Over on Free Range Kids, there's a post about kids, PE, nutrition, and health (inspired by this). I was going to leave a comment but I think I need a little more room to organize my thoughts.
Oddly, more PE, healthier lunches, and nutrition education doesn't make kids skinnier. Who would have guessed? It might have made the kids healthier but apparently they didn't check for that. I don't think this study means we should scrap PE (or daily PE) or not worry about what the schools feed them.
I don't think PE teaches kids to be healthier. It can give kids the tools to be healthier, if it's done right. It's possible to introduce kids to different sports and activities that they may enjoy for life. It may not but it might. Giving kids the basics of basketball will allow them, if they want, to join pick up games later in life. (BTW, you have to teach some of those basics. My little sister was marked down in PE in Kindergarten because she didn't know how to dribble a basketball. At my parents house didn't have a basketball hoop, a basketball, or anyone to have ever shown her how to dribble. Where was she suppose to have learned it?) Recess, I think, has an even better chance to help kids be healthier now and throughout life because it lets them choose the activity. We had tons more fun playing soccer or rugby (only for a few days then a teacher made us stop tackling) at recess (which we had every non-rainy/snowy day K-6*) than I ever had playing soccer or flag-football in various grades' PE classes. Recess tends to get dumped before PE in elementary schools because the classroom teachers get a break from the kids - often the only one they get all day. But recess is more important for the kids; they burn off energy, get to take a mental break, learn to negotiate rules, etc with one another, and a bunch of other important stuff. (I don't feel like looking all the benefits of recess up in my old pedagogy texts.) Anyway more PE may not help but maybe better PE could. Not everyone is athletic but helping kids have fun being active might help them be more active as an adult.

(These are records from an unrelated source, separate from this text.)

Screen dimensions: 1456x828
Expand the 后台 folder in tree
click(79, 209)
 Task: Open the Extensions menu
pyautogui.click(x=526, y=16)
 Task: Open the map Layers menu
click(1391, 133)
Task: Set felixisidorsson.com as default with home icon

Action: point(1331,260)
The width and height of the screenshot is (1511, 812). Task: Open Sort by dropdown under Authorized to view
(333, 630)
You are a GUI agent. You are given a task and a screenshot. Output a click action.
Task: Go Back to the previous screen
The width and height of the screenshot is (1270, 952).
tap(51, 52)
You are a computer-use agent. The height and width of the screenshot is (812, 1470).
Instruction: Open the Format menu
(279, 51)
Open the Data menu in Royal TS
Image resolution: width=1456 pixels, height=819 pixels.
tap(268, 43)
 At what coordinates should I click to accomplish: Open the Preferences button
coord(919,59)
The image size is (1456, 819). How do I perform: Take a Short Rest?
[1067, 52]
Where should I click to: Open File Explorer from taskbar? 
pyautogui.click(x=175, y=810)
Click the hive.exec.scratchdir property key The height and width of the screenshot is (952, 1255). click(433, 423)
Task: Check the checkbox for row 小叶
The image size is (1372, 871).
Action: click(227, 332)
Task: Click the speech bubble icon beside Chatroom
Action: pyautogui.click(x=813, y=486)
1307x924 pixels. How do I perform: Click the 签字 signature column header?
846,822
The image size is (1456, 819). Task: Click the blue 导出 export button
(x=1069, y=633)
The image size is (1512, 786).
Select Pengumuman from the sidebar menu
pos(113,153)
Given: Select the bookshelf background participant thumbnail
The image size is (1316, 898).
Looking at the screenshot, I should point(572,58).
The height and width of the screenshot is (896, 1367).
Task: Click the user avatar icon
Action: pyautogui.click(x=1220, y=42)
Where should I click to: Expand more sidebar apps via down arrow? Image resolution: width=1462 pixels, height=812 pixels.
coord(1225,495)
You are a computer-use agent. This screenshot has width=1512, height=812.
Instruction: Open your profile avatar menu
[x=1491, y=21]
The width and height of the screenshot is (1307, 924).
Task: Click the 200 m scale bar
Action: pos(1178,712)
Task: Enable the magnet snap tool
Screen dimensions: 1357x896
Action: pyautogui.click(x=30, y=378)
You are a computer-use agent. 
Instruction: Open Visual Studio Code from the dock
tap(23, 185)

Healthier lunches and nutrition education, again, may not help in the short term but it might help long term. First of all "forcing" kids to make relatively healthy decisions at school will reinforce what they (hopefully) are learning at home. However, we have to keep in mind that kids are programed to prefer fat, salt, and sweets more than adults are. (There was a segment on NOVASscienceNOW on this recently.) Their tastebuds are different and you have to keep offering new foods before they'll really try it (ask any parent). We certainly shouldn't be encouraging junk food.
But in the end what kids learn in school can be unlearned at home. If a child isn't being encouraged to play outside, doesn't see his/her parents be active, is given unhealthy food to eat and has unhealthy eating modeled for him/her, I'm not sure what the school teaches will make the difference in the long run. And focusing on weight instead of health isn't helpful for anyone**.
*and if we were stuck inside several days in a row they'd figure out times a couple of classes could use the gym for recess
**If I found out a particular person was the reason my ELEVEN YEAR OLD sister (not one of the tallest or skinniest kids in her class but in no way overweight) was asking me this weekend if I thought she needed to lose weight, I will kick his/her ass up one side of town and down the other. ("I weighs 80 pounds now and I used to be 70lbs." [read in worried tween voice] I pointed out she used to be shorter, too; I'm not sure she's convinced.)